Based on the listing below, report how many lines contain the word "Click". Nothing but the number, please.

# [PROVIDED DATA]
______________________________

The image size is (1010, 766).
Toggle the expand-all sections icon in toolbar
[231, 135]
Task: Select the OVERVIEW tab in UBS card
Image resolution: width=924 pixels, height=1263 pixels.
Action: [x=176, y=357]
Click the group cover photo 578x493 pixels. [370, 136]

______________________________

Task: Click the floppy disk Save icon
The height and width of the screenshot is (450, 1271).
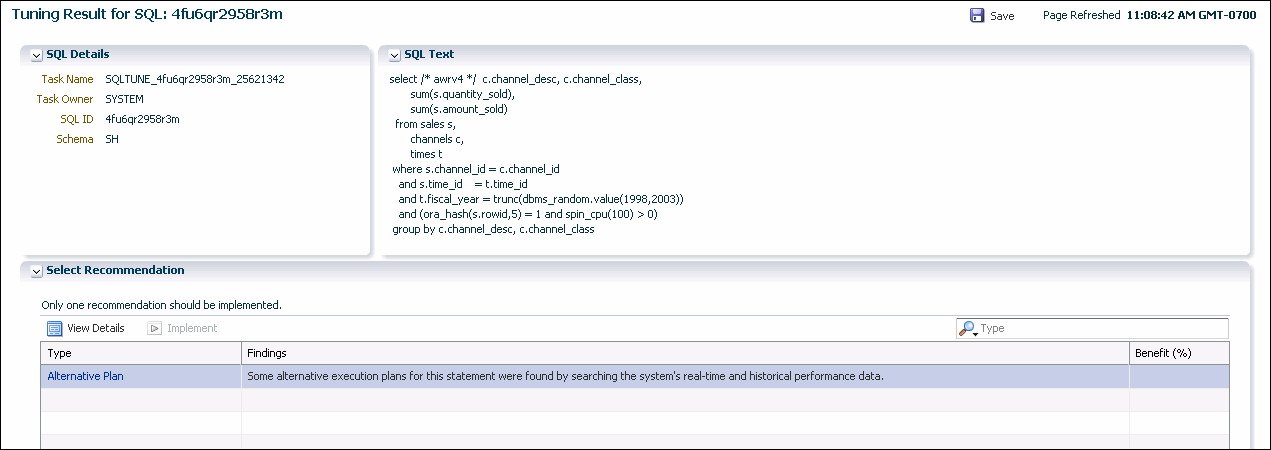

______________________________

# [SOLUTION FOR THIS EXERCISE]
2